[WHAT YOU WILL DO]: Starting at the top line, return each entry word for word.

[MATERIAL TO PROCESS]:
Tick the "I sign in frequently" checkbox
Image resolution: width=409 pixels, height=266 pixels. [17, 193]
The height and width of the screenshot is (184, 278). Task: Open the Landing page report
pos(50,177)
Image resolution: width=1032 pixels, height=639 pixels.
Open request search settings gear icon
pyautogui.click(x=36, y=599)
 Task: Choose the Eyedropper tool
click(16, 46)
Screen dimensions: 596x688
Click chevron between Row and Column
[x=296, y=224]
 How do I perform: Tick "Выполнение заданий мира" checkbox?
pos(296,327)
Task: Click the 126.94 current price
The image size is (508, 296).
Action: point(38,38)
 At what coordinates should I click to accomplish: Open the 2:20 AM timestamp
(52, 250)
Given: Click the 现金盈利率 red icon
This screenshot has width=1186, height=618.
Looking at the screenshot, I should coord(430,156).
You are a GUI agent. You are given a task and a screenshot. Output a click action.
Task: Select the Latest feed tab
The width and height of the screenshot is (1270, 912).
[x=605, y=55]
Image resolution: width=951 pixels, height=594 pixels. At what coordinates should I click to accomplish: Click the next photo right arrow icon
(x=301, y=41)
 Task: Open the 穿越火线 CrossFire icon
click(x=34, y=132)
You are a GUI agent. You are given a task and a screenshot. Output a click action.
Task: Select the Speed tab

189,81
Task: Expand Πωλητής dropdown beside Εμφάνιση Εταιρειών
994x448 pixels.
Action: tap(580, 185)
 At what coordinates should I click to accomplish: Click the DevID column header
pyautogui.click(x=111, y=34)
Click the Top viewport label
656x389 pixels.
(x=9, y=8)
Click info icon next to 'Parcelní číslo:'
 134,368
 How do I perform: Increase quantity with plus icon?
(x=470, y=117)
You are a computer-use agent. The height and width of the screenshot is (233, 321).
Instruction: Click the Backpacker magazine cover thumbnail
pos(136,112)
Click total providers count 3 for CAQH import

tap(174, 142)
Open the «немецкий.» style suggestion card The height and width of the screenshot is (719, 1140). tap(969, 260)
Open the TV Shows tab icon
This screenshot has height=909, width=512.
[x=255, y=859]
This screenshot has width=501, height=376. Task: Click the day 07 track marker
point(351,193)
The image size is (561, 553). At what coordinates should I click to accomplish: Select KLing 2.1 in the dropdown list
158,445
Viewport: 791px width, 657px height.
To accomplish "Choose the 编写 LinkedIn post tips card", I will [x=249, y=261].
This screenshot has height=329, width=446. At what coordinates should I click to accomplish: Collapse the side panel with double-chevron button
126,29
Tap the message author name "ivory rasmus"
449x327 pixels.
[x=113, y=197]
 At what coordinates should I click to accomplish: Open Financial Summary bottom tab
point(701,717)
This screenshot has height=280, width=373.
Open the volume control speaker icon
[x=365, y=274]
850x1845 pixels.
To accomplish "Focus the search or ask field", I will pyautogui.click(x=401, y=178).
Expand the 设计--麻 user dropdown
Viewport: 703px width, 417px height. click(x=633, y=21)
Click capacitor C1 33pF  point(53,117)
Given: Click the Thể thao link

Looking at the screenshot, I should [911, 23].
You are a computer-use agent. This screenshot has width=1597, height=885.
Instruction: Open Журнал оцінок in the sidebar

[SOLUTION TO THE PROBLEM]:
Tick the "I sign in frequently" checkbox
Image resolution: width=409 pixels, height=266 pixels. [17, 193]
The height and width of the screenshot is (184, 278). Task: Open the Landing page report
pos(50,177)
Image resolution: width=1032 pixels, height=639 pixels.
Open request search settings gear icon
pyautogui.click(x=36, y=599)
 Task: Choose the Eyedropper tool
click(16, 46)
Screen dimensions: 596x688
Click chevron between Row and Column
[x=296, y=224]
 How do I perform: Tick "Выполнение заданий мира" checkbox?
pos(296,327)
Task: Click the 126.94 current price
The image size is (508, 296).
Action: point(38,38)
 At what coordinates should I click to accomplish: Open the 2:20 AM timestamp
(52, 250)
Given: Click the 现金盈利率 red icon
This screenshot has width=1186, height=618.
Looking at the screenshot, I should coord(430,156).
You are a GUI agent. You are given a task and a screenshot. Output a click action.
Task: Select the Latest feed tab
The width and height of the screenshot is (1270, 912).
[x=605, y=55]
Image resolution: width=951 pixels, height=594 pixels. At what coordinates should I click to accomplish: Click the next photo right arrow icon
(x=301, y=41)
 Task: Open the 穿越火线 CrossFire icon
click(x=34, y=132)
You are a GUI agent. You are given a task and a screenshot. Output a click action.
Task: Select the Speed tab

189,81
Task: Expand Πωλητής dropdown beside Εμφάνιση Εταιρειών
994x448 pixels.
Action: tap(580, 185)
 At what coordinates should I click to accomplish: Click the DevID column header
pyautogui.click(x=111, y=34)
Click the Top viewport label
656x389 pixels.
(x=9, y=8)
Click info icon next to 'Parcelní číslo:'
 134,368
 How do I perform: Increase quantity with plus icon?
(x=470, y=117)
You are a computer-use agent. The height and width of the screenshot is (233, 321).
Instruction: Click the Backpacker magazine cover thumbnail
pos(136,112)
Click total providers count 3 for CAQH import

tap(174, 142)
Open the «немецкий.» style suggestion card The height and width of the screenshot is (719, 1140). tap(969, 260)
Open the TV Shows tab icon
This screenshot has height=909, width=512.
[x=255, y=859]
This screenshot has width=501, height=376. Task: Click the day 07 track marker
point(351,193)
The image size is (561, 553). At what coordinates should I click to accomplish: Select KLing 2.1 in the dropdown list
158,445
Viewport: 791px width, 657px height.
To accomplish "Choose the 编写 LinkedIn post tips card", I will [x=249, y=261].
This screenshot has height=329, width=446. At what coordinates should I click to accomplish: Collapse the side panel with double-chevron button
126,29
Tap the message author name "ivory rasmus"
449x327 pixels.
[x=113, y=197]
 At what coordinates should I click to accomplish: Open Financial Summary bottom tab
point(701,717)
This screenshot has height=280, width=373.
Open the volume control speaker icon
[x=365, y=274]
850x1845 pixels.
To accomplish "Focus the search or ask field", I will pyautogui.click(x=401, y=178).
Expand the 设计--麻 user dropdown
Viewport: 703px width, 417px height. click(x=633, y=21)
Click capacitor C1 33pF  point(53,117)
Given: Click the Thể thao link

Looking at the screenshot, I should [911, 23].
You are a computer-use agent. This screenshot has width=1597, height=885.
Instruction: Open Журнал оцінок in the sidebar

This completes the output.